“Orang yang beruntung adalah orang yang hari ini lebih baik dari kemarin. Yang merugi adalah yang hari ini sama dengan kemarin, apalagi lebih buruk. Tahun baru harus memberi semangat baru, etos kerja baru, dan dedikasi yang lebih baik,” ujarnya.
Pada kesempatan itu, Ali juga menyampaikan pesan yang menyentuh kepada anak-anak yatim. Ia mengungkapkan bahwa dirinya juga tumbuh sebagai anak yatim sejak kecil.
“Saya juga yatim seperti adik-adik semua. Saya tahu bagaimana suasana batin seorang anak yatim karena saya pernah merasakannya,” tuturnya.
Meski hidup dalam keterbatasan dan pernah menjalani berbagai pekerjaan serabutan, Ali mengaku tidak pernah menyerah.

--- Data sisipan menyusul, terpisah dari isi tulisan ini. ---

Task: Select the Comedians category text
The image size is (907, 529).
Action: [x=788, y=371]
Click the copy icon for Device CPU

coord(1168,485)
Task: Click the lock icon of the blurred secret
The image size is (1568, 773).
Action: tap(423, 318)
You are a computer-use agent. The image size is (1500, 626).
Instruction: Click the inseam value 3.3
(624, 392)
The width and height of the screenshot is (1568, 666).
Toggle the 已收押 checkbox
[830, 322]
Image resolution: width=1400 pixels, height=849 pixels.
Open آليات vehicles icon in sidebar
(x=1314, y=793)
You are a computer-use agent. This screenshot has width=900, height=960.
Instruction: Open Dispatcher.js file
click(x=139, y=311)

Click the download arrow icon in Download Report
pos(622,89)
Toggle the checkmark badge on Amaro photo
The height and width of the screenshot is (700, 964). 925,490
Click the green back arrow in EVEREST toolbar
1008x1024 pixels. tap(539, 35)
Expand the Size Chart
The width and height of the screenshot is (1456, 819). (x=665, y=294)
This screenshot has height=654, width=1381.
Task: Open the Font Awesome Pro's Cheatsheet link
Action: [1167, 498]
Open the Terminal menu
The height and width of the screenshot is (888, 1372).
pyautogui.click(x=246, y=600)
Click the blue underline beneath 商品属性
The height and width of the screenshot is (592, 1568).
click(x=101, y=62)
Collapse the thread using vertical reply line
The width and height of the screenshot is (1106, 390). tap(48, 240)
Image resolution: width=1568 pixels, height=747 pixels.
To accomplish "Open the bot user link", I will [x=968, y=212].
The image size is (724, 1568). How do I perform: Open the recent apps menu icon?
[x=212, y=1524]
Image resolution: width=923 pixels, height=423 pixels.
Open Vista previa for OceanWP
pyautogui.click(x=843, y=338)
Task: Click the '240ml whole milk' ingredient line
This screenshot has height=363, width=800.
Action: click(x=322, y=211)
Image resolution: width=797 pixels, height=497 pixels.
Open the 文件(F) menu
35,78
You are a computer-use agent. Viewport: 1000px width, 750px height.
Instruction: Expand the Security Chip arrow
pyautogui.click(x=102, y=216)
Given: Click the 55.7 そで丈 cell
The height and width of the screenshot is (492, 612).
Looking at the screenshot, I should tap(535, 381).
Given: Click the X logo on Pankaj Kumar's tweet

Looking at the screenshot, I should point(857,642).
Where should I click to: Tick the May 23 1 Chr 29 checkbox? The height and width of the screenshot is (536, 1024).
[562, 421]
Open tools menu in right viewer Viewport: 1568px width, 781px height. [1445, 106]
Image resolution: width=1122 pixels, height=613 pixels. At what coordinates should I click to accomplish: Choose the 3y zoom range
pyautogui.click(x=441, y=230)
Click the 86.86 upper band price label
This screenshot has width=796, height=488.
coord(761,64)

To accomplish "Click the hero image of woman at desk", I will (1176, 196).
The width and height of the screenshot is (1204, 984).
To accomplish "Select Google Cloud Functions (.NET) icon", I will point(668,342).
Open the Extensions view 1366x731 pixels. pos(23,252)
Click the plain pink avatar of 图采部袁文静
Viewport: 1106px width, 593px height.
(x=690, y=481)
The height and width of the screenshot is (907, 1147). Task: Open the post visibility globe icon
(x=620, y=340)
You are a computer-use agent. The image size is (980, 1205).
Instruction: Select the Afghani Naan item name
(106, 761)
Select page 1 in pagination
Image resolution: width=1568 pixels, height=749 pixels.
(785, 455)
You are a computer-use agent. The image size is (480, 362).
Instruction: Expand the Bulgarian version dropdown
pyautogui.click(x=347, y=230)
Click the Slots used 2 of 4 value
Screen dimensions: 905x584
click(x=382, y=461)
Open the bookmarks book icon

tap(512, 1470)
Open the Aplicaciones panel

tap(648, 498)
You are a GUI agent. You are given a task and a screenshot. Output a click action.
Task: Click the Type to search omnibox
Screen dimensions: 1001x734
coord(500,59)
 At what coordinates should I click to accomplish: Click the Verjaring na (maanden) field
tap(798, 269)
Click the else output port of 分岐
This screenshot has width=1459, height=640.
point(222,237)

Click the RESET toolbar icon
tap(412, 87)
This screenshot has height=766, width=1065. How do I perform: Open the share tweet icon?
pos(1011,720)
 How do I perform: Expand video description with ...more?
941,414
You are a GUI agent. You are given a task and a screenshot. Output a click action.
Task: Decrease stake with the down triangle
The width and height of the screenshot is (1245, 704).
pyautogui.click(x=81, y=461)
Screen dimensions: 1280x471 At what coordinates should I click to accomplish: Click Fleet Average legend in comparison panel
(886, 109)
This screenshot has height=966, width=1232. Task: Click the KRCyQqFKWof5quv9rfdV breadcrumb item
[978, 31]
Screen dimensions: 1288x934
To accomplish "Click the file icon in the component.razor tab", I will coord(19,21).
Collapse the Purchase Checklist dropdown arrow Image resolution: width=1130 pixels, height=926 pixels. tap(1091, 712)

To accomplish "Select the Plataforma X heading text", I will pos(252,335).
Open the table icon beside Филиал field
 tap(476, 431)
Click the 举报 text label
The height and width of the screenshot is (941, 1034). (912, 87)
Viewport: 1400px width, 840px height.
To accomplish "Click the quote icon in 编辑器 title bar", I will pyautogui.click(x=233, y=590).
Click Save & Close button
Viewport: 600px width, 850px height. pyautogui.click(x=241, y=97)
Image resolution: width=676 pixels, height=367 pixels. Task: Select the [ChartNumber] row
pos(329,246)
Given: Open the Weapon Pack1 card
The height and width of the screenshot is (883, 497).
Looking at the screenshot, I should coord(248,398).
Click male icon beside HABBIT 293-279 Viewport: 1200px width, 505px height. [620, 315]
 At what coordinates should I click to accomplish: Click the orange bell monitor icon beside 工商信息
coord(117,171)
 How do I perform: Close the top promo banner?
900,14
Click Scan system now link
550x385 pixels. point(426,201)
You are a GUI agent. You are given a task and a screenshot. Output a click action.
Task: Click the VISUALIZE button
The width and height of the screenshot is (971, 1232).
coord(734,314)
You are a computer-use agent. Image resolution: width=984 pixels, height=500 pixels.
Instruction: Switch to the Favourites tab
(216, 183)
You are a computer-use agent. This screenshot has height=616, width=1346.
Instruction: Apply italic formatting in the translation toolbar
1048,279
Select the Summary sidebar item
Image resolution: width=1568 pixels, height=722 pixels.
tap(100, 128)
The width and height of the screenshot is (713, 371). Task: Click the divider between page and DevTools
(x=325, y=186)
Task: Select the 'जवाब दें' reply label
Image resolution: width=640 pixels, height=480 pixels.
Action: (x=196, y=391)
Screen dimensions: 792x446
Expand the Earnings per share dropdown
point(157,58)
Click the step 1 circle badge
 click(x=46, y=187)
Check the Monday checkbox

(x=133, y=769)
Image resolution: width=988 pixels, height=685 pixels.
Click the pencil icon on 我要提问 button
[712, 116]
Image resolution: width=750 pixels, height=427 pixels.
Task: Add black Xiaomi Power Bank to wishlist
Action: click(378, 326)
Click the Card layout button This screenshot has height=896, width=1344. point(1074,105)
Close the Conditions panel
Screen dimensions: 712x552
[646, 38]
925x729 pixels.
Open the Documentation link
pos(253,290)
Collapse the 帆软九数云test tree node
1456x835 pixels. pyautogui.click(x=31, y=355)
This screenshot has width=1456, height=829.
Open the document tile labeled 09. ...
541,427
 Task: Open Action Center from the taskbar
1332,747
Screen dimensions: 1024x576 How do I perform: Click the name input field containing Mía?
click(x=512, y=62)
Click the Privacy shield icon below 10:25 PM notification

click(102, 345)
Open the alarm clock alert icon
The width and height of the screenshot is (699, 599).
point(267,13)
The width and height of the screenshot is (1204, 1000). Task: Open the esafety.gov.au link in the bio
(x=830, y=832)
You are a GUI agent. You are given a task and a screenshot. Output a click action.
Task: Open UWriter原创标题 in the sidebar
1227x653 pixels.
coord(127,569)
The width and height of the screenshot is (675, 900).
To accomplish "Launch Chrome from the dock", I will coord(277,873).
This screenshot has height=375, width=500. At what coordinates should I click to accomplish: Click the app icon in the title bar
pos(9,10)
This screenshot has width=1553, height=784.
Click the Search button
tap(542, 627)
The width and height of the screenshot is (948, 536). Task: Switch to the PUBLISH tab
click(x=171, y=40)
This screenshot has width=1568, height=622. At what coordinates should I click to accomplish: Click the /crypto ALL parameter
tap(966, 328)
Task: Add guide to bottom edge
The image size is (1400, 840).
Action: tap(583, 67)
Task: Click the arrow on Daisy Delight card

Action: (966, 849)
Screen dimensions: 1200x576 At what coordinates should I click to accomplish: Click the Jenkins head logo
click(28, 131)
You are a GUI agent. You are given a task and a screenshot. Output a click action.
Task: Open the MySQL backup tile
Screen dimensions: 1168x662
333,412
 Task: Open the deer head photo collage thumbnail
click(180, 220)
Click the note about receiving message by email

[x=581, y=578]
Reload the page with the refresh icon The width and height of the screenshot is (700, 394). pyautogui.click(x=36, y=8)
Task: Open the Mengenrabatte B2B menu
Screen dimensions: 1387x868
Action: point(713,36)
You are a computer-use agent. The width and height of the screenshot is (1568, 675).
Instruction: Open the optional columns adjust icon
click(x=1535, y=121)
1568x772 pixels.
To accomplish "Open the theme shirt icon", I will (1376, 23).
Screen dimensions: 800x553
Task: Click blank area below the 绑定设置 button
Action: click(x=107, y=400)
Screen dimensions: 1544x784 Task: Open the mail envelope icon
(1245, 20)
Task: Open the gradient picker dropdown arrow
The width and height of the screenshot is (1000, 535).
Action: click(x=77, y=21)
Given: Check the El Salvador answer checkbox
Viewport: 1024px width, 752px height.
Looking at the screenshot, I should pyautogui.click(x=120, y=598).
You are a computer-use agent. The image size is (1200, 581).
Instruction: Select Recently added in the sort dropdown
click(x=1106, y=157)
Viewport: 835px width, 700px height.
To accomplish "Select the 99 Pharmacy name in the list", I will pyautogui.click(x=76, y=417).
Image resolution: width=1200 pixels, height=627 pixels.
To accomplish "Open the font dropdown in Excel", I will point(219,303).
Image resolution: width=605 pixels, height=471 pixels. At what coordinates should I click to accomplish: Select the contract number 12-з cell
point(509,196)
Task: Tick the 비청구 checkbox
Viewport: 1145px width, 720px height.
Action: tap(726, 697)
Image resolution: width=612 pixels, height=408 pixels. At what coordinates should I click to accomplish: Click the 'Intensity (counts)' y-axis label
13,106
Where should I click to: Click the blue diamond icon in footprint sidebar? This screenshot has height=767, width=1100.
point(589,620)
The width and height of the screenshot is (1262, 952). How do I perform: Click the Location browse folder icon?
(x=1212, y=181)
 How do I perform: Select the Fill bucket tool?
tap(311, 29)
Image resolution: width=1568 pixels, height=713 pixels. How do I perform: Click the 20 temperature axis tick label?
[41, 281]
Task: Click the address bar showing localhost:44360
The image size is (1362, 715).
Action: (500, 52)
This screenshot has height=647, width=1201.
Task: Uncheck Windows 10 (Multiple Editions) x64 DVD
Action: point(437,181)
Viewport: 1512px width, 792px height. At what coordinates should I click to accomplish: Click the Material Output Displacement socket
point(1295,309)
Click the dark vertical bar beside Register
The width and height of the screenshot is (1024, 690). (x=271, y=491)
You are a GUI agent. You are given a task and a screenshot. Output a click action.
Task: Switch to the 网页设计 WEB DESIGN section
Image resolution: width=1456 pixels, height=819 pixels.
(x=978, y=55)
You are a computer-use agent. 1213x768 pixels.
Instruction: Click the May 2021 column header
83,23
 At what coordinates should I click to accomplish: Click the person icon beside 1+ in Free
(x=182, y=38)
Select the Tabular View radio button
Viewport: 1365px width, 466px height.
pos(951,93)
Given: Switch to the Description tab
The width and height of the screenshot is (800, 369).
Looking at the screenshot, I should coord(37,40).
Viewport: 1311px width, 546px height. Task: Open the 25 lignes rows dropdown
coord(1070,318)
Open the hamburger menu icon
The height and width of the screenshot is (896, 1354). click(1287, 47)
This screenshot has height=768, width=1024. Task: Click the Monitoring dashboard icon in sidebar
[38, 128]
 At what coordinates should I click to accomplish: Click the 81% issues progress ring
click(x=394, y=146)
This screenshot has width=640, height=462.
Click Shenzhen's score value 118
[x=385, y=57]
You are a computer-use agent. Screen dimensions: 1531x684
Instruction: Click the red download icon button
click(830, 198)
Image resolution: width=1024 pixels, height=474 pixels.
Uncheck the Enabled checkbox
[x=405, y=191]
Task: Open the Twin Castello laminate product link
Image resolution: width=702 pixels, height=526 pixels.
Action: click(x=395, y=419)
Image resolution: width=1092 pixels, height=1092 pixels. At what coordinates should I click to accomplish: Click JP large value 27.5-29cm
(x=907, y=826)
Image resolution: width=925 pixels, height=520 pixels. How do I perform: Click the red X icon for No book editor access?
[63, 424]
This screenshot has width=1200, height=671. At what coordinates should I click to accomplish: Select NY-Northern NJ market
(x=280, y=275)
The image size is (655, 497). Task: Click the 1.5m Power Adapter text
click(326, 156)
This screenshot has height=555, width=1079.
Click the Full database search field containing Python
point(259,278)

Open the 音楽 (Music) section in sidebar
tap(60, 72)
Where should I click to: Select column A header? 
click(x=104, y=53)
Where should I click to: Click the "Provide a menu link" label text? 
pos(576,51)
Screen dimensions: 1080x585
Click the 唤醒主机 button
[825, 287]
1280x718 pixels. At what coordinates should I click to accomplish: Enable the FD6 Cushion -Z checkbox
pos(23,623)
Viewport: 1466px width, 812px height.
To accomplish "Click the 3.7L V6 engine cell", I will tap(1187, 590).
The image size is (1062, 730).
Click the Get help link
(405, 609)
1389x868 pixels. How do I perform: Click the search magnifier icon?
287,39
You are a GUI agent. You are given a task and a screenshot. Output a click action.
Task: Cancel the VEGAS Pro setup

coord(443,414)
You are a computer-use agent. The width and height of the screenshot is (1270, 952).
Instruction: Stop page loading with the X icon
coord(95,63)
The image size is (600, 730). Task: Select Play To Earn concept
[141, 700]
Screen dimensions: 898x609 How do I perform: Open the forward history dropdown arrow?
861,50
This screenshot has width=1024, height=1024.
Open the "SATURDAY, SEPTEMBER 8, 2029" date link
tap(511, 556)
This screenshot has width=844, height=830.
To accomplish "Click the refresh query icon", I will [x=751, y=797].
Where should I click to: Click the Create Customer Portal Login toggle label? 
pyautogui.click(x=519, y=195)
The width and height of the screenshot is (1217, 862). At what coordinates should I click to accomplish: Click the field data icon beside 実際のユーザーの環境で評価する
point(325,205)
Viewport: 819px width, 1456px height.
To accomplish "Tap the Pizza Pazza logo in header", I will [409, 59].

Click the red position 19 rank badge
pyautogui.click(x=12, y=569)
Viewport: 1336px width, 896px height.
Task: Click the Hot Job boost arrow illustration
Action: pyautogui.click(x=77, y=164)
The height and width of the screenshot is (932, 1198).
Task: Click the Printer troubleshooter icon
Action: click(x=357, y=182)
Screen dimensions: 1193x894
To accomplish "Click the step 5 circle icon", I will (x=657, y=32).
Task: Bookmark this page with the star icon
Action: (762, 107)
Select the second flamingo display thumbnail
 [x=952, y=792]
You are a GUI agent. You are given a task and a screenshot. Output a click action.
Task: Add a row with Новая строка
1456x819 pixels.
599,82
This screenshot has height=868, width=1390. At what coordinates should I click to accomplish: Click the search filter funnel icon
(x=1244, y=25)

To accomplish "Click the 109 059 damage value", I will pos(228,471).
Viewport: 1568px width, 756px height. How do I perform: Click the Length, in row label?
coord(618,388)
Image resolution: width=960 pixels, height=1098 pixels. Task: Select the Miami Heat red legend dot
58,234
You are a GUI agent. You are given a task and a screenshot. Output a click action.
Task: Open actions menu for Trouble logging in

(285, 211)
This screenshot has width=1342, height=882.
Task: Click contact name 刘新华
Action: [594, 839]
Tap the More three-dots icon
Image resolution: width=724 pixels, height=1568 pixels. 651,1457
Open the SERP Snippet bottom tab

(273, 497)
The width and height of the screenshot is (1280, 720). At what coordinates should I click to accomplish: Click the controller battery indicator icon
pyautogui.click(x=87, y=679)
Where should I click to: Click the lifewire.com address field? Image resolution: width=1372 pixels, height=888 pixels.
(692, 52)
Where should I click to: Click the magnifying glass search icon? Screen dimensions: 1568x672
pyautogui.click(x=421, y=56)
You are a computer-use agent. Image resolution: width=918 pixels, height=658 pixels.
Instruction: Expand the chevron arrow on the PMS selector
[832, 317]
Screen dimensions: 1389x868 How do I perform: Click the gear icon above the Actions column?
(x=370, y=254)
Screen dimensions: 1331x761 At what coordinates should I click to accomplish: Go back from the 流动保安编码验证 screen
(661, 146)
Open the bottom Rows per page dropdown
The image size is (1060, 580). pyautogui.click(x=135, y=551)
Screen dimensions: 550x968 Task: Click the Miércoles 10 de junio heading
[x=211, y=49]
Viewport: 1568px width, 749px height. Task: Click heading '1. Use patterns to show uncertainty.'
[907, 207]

“Saya tidak pernah putus asa. Saya belajar, belajar, dan terus belajar. Kuncinya dekat dengan Allah. Kalian tidak sendiri, kita punya Allah. Yakinlah, kalau kita semangat dan terus berusaha, Allah akan memudahkan jalan kita,” pesannya.
Ia pun optimistis anak-anak yatim yang hadir kelak dapat menjadi orang-orang sukses.
“Jangan pernah merasa rendah diri. Kepala Kemenag ini juga anak yatim. Kalau saya bisa, kalian juga bisa. Tetap optimis dan terus berdoa,” katanya yang disambut amin para peserta.